EXTRACTED ENTRIES:
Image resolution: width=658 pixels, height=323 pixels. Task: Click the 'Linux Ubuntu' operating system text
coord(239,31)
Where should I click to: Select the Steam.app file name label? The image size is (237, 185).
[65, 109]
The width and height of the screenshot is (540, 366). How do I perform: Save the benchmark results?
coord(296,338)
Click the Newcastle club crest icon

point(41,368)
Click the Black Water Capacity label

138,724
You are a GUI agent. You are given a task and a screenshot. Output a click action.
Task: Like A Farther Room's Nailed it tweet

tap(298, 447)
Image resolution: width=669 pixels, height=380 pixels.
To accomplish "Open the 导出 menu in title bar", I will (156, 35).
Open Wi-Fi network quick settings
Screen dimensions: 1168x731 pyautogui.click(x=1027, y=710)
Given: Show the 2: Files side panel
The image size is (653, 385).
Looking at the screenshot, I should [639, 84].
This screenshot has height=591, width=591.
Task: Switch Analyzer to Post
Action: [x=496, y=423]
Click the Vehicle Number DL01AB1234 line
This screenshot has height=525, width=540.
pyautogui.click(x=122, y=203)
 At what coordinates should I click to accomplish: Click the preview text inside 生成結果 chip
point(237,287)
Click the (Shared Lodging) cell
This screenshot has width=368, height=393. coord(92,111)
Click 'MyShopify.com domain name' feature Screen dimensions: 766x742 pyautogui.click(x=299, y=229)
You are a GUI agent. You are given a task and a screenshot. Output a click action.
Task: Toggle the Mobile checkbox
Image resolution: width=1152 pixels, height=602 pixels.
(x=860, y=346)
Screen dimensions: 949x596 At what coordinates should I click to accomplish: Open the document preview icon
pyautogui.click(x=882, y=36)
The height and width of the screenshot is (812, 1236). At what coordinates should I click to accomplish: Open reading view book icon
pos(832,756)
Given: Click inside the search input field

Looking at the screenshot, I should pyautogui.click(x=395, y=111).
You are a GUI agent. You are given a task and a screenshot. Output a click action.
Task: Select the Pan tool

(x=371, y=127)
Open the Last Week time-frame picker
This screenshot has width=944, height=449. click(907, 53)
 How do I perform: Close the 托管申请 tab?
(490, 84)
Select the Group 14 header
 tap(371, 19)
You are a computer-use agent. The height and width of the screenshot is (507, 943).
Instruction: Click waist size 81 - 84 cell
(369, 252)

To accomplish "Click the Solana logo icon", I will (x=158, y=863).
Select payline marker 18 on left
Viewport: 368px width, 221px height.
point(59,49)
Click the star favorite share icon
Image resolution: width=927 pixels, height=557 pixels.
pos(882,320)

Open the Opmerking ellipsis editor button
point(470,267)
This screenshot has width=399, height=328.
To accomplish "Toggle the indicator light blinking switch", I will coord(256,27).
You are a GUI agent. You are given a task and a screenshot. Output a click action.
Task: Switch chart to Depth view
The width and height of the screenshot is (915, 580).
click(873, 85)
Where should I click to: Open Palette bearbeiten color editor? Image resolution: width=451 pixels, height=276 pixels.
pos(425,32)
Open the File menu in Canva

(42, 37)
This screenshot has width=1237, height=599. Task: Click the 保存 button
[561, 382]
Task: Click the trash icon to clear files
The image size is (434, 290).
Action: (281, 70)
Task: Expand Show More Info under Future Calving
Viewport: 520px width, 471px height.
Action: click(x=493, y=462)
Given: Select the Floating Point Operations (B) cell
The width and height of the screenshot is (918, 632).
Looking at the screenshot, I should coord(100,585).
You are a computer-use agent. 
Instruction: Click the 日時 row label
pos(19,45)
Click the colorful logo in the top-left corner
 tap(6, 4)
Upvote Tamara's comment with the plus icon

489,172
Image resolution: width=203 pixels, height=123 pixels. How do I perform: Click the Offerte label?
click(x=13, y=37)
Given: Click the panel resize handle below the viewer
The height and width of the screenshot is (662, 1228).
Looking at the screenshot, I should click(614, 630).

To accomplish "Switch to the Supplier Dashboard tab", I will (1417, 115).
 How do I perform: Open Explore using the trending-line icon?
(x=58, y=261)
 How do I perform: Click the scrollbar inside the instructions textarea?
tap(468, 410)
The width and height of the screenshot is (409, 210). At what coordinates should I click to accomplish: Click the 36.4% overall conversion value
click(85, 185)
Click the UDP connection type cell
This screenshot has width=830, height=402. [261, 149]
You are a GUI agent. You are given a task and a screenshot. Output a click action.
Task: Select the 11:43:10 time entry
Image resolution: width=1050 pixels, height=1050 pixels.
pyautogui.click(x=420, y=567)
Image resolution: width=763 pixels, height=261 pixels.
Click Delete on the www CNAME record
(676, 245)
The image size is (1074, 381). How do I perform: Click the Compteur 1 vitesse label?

TASK DIRECTIONS:
Out of the data above, set down the lines from the one with "Task: Like A Farther Room's Nailed it tweet" to the one with "Given: Show the 2: Files side panel", both included, exactly as written and with no additions.

TASK OUTPUT:
Task: Like A Farther Room's Nailed it tweet

tap(298, 447)
Image resolution: width=669 pixels, height=380 pixels.
To accomplish "Open the 导出 menu in title bar", I will (156, 35).
Open Wi-Fi network quick settings
Screen dimensions: 1168x731 pyautogui.click(x=1027, y=710)
Given: Show the 2: Files side panel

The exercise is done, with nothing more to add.